## Given records
● ● ● ● ●
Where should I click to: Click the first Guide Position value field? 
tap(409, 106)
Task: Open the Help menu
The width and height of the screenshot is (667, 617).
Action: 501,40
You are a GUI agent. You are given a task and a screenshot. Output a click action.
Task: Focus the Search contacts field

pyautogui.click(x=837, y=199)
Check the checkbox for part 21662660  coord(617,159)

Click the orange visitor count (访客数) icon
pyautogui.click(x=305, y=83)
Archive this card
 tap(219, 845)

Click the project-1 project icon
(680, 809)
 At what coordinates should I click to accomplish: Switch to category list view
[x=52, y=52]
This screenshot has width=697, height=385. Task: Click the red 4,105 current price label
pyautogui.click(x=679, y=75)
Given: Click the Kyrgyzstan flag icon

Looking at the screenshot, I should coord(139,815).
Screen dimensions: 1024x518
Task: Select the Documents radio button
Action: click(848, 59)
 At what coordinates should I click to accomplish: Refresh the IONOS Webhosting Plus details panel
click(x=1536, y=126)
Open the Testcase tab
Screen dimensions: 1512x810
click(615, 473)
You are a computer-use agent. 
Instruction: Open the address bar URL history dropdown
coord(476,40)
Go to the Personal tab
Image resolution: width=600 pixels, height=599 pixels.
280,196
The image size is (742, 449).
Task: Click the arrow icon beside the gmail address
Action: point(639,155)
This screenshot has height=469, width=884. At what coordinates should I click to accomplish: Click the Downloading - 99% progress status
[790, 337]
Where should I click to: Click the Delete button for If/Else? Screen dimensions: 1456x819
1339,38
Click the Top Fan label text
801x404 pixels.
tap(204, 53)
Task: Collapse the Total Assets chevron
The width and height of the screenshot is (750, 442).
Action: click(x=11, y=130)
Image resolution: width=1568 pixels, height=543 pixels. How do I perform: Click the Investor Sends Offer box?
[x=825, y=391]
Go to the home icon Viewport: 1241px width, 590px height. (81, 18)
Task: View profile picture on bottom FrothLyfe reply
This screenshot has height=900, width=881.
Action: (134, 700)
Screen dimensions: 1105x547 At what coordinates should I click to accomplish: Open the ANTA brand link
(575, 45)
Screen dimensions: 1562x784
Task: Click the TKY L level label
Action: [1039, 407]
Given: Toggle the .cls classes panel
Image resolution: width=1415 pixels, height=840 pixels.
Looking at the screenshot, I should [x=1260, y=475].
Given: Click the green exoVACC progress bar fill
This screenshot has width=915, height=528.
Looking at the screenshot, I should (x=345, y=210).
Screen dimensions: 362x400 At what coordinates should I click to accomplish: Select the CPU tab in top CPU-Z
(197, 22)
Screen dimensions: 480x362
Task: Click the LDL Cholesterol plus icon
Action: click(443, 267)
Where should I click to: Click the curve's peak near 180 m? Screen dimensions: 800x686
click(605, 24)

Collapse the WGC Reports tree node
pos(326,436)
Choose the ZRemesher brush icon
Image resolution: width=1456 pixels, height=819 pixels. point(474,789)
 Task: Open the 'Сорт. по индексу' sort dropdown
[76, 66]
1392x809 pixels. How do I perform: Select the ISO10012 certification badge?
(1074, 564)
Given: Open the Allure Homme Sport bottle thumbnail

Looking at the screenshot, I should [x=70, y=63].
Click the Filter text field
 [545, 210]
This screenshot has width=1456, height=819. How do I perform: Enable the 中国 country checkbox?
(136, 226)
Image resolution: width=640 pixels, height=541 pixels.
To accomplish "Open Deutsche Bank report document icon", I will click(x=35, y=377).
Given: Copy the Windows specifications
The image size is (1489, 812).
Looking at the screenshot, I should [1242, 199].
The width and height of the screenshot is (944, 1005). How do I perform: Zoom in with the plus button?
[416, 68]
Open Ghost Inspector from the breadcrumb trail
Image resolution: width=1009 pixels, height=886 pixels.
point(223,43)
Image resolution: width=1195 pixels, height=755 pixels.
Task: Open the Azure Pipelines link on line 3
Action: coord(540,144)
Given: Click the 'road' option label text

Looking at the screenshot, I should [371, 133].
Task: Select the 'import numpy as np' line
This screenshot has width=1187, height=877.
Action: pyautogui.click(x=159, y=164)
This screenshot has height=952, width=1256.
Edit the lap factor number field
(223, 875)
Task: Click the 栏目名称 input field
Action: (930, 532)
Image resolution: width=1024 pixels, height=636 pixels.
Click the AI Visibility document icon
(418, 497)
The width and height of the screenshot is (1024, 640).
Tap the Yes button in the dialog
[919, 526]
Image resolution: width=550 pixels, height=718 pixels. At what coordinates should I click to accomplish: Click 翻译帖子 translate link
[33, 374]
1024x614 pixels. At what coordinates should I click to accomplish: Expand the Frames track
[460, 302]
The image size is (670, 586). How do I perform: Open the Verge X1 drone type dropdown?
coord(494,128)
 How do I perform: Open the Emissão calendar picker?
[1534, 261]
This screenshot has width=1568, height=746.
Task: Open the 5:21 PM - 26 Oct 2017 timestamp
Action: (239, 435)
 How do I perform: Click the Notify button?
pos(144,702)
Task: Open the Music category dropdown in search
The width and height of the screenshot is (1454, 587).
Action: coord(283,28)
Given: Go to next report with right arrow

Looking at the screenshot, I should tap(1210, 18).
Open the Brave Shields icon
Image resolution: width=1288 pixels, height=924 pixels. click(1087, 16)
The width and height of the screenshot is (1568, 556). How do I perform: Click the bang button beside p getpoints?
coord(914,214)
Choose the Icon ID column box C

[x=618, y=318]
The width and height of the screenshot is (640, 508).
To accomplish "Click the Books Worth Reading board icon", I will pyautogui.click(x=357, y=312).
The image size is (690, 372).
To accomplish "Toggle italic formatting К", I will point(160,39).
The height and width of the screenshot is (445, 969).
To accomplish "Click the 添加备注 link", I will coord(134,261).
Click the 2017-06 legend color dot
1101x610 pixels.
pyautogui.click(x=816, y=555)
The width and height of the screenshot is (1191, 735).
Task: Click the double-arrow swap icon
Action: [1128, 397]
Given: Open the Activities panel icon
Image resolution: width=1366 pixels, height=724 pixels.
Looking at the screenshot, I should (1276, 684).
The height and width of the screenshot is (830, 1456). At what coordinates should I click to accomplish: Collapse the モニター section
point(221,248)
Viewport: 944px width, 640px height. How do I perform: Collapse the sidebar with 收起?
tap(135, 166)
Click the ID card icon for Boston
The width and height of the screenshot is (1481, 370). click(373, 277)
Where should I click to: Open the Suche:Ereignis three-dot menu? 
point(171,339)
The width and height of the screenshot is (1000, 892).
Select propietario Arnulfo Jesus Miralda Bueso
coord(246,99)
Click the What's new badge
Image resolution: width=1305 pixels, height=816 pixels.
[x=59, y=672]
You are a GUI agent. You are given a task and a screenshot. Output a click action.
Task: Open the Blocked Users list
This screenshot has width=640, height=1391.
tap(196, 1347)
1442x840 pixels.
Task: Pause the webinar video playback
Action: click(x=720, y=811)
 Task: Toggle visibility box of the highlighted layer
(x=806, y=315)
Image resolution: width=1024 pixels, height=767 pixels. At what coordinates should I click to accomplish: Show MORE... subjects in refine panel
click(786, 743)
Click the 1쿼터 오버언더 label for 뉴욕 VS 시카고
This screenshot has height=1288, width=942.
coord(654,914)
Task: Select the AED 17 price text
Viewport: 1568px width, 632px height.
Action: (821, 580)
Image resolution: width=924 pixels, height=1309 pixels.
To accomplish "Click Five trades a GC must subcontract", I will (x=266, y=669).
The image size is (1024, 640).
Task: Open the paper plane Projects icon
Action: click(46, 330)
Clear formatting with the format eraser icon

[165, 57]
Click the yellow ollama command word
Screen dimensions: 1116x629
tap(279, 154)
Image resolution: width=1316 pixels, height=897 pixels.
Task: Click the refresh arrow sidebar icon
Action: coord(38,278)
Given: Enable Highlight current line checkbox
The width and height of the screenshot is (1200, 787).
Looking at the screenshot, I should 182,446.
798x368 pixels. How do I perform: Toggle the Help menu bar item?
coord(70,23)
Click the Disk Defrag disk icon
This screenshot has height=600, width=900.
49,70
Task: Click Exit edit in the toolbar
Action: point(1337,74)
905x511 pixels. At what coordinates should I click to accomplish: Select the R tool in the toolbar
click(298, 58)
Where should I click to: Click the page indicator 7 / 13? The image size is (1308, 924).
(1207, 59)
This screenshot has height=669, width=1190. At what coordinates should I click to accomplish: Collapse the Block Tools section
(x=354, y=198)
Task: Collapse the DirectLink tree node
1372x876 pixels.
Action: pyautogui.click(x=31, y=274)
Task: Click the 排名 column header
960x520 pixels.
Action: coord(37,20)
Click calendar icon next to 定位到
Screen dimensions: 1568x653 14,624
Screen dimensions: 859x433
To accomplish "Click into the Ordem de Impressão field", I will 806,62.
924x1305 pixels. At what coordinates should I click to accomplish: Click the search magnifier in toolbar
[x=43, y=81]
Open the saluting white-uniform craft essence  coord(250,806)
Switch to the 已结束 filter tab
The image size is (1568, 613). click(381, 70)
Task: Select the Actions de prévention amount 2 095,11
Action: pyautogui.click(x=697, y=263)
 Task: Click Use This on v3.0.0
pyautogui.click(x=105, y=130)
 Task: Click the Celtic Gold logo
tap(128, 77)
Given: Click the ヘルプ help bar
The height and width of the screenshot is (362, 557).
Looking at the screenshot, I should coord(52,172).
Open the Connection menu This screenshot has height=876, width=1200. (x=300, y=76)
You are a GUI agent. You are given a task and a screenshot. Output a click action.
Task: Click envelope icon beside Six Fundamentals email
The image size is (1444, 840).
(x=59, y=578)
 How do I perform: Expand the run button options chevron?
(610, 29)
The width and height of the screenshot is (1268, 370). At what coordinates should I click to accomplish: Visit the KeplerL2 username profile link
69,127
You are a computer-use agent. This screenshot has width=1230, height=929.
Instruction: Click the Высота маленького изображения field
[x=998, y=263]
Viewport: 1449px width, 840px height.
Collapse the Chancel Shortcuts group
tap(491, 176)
● ● ● ● ●
## Exercise description
Copy out the records word for word, from the first line through the line containing "Action: point(639,155)", including both of those lines.

## Final result
Where should I click to: Click the first Guide Position value field? 
tap(409, 106)
Task: Open the Help menu
The width and height of the screenshot is (667, 617).
Action: 501,40
You are a GUI agent. You are given a task and a screenshot. Output a click action.
Task: Focus the Search contacts field

pyautogui.click(x=837, y=199)
Check the checkbox for part 21662660  coord(617,159)

Click the orange visitor count (访客数) icon
pyautogui.click(x=305, y=83)
Archive this card
 tap(219, 845)

Click the project-1 project icon
(680, 809)
 At what coordinates should I click to accomplish: Switch to category list view
[x=52, y=52]
This screenshot has width=697, height=385. Task: Click the red 4,105 current price label
pyautogui.click(x=679, y=75)
Given: Click the Kyrgyzstan flag icon

Looking at the screenshot, I should coord(139,815).
Screen dimensions: 1024x518
Task: Select the Documents radio button
Action: click(848, 59)
 At what coordinates should I click to accomplish: Refresh the IONOS Webhosting Plus details panel
click(x=1536, y=126)
Open the Testcase tab
Screen dimensions: 1512x810
click(615, 473)
You are a computer-use agent. 
Instruction: Open the address bar URL history dropdown
coord(476,40)
Go to the Personal tab
Image resolution: width=600 pixels, height=599 pixels.
280,196
The image size is (742, 449).
Task: Click the arrow icon beside the gmail address
Action: point(639,155)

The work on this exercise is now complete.